Opinión

Nada era para tanto

TODO tiende al apocalipsis últimamente, la lluvia, el viento, el mar, incluso los perros que matan en jauría como si fueran animales salvajes y no domésticos. Al menos ellos lo hacen sin excusa, no bajo el amparo de la razón. Los humanos cuando matan en grupo siempre piensan que algo los justifica, pero no voy a hablar de fin de los imperios ni de terceras guerras mundiales, que luego mi padre me riñe por hacer público mi pesimismo, si en realidad soy optimista por naturaleza, aunque la realidad me lo ponga difícil. 

En este momento es fácil serlo, ahora que estoy en la última fila del salón de actos del Museo y en el escenario hablan Susana Pedreira y Manuel Jabois sobre Mirafiori, o sobre la vida, porque todas las presentaciones de libros son una excusa para hablar de la vida.
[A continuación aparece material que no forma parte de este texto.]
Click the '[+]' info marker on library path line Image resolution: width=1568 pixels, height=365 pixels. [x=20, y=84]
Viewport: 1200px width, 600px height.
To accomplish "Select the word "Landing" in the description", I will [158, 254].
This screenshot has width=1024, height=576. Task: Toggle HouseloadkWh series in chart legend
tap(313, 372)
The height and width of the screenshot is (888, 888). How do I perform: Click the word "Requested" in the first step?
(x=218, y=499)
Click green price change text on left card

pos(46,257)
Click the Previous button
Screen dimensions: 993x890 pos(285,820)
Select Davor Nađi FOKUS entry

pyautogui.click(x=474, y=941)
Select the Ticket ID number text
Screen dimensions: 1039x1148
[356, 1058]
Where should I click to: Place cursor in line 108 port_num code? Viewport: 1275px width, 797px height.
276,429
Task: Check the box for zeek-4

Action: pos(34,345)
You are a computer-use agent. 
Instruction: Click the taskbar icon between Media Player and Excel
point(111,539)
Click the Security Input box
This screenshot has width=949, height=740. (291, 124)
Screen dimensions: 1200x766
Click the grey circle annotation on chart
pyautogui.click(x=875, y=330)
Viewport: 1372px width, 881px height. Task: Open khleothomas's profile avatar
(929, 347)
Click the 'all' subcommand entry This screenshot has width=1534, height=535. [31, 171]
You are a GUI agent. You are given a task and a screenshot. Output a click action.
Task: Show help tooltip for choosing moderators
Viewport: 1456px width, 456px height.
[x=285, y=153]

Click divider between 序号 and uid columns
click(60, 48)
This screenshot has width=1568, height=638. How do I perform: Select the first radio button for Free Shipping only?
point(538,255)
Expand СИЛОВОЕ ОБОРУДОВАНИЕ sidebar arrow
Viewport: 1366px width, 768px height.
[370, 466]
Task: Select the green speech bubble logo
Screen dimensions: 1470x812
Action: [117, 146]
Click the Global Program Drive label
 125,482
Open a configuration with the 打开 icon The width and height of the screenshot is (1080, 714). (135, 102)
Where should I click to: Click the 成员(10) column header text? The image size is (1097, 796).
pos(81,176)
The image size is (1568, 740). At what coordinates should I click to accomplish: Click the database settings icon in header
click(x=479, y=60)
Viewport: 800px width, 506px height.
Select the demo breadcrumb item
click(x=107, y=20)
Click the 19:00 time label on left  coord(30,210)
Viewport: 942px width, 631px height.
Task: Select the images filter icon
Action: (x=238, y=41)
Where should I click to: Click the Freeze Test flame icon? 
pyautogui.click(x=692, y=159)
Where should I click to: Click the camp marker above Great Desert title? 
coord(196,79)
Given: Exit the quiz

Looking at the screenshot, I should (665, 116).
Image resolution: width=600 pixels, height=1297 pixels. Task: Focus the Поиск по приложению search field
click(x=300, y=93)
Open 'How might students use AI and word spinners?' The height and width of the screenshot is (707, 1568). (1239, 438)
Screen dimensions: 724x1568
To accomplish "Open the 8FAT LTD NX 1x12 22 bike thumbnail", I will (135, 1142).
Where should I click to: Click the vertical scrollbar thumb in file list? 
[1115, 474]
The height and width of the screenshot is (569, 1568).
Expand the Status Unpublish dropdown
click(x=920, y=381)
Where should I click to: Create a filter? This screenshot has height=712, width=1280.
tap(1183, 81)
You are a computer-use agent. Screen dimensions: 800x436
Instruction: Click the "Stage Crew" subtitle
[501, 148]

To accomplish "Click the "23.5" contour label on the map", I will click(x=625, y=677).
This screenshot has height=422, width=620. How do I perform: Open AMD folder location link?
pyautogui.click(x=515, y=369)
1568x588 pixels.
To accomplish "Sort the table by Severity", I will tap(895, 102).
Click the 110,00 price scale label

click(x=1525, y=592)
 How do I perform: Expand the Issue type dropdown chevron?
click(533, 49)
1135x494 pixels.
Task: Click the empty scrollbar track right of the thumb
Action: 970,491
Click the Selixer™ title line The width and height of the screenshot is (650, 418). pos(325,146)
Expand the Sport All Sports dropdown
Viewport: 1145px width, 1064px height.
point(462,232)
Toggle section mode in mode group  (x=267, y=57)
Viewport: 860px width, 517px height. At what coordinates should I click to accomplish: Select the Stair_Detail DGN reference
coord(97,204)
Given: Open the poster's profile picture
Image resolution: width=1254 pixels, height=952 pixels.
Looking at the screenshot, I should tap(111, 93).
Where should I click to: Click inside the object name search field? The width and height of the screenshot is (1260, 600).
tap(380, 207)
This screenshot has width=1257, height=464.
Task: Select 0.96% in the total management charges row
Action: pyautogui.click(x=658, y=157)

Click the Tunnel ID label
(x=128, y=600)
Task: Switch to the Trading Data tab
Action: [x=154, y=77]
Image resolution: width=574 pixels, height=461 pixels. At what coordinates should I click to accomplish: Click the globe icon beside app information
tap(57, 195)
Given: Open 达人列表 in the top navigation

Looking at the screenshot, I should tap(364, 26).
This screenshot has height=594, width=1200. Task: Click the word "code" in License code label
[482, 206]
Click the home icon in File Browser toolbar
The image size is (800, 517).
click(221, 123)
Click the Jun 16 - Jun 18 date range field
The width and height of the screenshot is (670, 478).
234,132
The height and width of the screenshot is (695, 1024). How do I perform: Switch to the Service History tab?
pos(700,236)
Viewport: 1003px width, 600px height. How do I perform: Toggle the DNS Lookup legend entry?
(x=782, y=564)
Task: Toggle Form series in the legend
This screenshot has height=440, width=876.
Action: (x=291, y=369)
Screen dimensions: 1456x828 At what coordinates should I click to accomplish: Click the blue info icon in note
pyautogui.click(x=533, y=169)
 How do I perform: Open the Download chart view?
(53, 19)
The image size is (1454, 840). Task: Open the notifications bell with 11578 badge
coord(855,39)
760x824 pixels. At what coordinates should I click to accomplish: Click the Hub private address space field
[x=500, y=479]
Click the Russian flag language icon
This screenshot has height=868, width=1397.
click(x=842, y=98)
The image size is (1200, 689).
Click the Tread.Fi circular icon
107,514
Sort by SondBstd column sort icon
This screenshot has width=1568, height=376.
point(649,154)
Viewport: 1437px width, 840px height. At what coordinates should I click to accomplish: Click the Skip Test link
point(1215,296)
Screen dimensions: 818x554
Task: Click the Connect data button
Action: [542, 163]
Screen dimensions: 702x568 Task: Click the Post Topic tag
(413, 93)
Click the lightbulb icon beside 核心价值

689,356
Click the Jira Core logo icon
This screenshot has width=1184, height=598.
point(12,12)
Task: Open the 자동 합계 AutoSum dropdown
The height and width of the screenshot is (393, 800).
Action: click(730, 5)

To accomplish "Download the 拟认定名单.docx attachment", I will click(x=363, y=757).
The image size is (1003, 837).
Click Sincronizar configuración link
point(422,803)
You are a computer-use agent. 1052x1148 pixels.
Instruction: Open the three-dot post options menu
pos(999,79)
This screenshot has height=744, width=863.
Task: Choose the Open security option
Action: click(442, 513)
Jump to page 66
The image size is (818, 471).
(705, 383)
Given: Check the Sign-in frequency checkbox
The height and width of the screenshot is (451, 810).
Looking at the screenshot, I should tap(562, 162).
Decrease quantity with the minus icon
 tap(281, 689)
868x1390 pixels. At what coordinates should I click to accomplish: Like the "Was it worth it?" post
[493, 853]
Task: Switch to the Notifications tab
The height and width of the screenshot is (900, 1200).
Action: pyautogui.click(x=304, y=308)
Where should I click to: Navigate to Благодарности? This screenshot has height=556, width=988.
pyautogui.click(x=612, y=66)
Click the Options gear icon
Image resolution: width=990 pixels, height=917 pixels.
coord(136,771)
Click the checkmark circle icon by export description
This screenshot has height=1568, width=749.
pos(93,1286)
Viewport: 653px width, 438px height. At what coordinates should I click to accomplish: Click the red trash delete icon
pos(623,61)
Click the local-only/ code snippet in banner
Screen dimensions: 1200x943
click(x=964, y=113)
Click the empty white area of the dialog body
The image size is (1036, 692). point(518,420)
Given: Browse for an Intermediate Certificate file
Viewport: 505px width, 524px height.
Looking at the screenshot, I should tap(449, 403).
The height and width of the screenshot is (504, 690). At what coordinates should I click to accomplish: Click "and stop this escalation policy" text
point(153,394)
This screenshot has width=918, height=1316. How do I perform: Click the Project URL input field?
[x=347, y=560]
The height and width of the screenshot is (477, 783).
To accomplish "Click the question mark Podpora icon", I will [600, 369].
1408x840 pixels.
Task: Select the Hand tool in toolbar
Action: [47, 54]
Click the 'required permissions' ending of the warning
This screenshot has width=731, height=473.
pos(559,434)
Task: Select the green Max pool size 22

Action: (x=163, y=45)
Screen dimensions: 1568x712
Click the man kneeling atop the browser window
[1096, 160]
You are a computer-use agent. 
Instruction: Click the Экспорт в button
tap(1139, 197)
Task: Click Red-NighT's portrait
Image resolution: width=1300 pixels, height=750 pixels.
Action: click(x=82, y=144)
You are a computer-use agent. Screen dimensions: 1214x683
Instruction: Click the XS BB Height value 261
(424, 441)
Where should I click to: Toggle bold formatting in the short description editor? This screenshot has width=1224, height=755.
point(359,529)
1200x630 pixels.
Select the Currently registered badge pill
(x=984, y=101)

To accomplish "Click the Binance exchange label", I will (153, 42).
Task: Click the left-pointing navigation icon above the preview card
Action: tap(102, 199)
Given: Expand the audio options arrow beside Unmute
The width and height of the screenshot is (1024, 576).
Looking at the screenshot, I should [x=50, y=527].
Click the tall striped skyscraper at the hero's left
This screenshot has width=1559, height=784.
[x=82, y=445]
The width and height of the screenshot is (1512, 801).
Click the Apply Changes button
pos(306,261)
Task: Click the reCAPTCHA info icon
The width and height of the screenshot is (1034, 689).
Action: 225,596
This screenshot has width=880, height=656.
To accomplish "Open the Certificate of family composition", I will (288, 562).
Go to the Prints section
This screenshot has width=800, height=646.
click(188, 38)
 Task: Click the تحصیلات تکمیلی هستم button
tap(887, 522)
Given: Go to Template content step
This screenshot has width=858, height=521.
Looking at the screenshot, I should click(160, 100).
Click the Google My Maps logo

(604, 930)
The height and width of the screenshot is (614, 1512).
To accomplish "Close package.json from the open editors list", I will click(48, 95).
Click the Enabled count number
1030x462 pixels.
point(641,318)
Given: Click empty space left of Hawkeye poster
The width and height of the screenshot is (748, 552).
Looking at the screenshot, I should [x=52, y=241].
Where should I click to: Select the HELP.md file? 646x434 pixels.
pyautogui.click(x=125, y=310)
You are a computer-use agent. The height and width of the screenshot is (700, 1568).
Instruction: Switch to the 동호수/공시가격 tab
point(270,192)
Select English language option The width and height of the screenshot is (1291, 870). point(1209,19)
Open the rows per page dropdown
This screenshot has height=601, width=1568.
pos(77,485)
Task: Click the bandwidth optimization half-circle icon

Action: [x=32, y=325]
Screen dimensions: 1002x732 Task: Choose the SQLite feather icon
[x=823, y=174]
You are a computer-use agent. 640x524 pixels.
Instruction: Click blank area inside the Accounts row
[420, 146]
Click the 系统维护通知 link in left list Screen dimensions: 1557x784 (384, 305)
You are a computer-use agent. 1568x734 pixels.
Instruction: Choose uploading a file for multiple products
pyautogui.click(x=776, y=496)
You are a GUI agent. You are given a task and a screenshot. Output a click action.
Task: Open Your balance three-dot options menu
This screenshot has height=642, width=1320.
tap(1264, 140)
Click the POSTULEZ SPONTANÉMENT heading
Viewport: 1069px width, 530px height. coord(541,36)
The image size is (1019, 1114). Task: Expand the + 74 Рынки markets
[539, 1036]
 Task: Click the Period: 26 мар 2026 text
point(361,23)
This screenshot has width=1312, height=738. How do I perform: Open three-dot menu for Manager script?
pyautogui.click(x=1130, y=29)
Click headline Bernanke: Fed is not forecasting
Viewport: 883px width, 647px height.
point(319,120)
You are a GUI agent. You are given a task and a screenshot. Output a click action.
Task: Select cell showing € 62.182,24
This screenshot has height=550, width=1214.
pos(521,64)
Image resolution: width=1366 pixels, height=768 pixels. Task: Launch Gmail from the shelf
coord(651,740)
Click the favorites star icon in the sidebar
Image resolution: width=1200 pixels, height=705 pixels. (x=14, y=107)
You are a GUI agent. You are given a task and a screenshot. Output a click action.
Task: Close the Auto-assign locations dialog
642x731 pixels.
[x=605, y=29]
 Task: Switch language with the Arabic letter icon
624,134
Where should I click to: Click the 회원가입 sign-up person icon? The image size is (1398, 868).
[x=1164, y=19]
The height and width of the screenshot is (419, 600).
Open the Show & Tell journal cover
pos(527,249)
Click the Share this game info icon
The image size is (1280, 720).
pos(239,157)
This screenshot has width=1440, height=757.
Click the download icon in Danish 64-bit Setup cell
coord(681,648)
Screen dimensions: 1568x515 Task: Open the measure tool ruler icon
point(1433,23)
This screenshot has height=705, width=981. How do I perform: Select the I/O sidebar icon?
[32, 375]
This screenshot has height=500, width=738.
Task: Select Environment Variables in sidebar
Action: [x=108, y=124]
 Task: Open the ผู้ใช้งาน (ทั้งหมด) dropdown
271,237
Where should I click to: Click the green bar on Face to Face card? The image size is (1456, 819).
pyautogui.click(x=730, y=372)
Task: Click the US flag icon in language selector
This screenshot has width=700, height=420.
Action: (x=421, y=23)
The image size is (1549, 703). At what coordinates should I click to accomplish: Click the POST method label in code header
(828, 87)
A mi lado, un hombre duerme con la boca abierta y me da envidia ese sueño robado a la jornada. La temperatura es agradable, la sillones rojos están ocupados en su mayoría y fuera las palmeras de plástico del patio se abanean al ritmo del vendaval.

Jabois parece ajeno a todas las tormentas, aunque su novela parece atravesada por unos cuantos rayos, de esos que iluminan todo por un instante antes de que vuelva la oscuridad.

Habla tranquilo, afable. Cuenta que la estructura de la novela es sinuosa, que temía que fuera un poco confusa hasta que su editora le dijo que se bamboleaba, que se sentía mecida con ese juego de presente y pasado que se entrecruzan como los árboles y el viento y los fantasmas. Estoy de acuerdo con eso, leerlo es como un baile, sólo hay que dejarse llevar por el que marca los pasos.

Los ex son los fantasmas, me parece que dice Jabois a una pregunta de Susana, pero no estoy segura porque un ronquido plácido amortigua las palabras. Todos los que han perdido algo, un hijo, un padre, el amor, saben que los fantasmas existen.

Los protagonistas de la novela se conocen de adolescentes en una Pontevedra donde es imposible esconderse, aunque si hacemos caso a Lawrence Durrel, una ciudad es un mundo cuando amamos a uno de sus habitantes.

El amado, digo yo, siempre esconde un misterio sin resolver. La chica de la novela, que estudia en el Valle Inclán, a pesar de ser poco más que una niña, viene con sus propios fantasmas, sin saber si eso le hace especial o rara, si eso es un don o un castigo, sí es real o inventado, como lo es todo aquello que sentimos y no lo podemos explicar.

Pasarán los años y llegará el final, que nunca tiene una escena definitiva. Nunca sabemos cuál es el último te quiero que decimos de verdad, dice Jabois. Las cosas se desmoronan sin que nos demos cuenta y, para cuando lo hacemos, ya no sabemos identificar el momento exacto en que todo se acabó. 

 Supongo que de eso también va la novela, del paso del tiempo, de los cambios irremediables de uno mismo y de los otros, de que la vida iba en serio lo empieza uno a saber más tarde. Verso de Gil de Biedma que Manuel desmiente radicalmente: 

 Un poco más tarde sabes que nada era para tanto.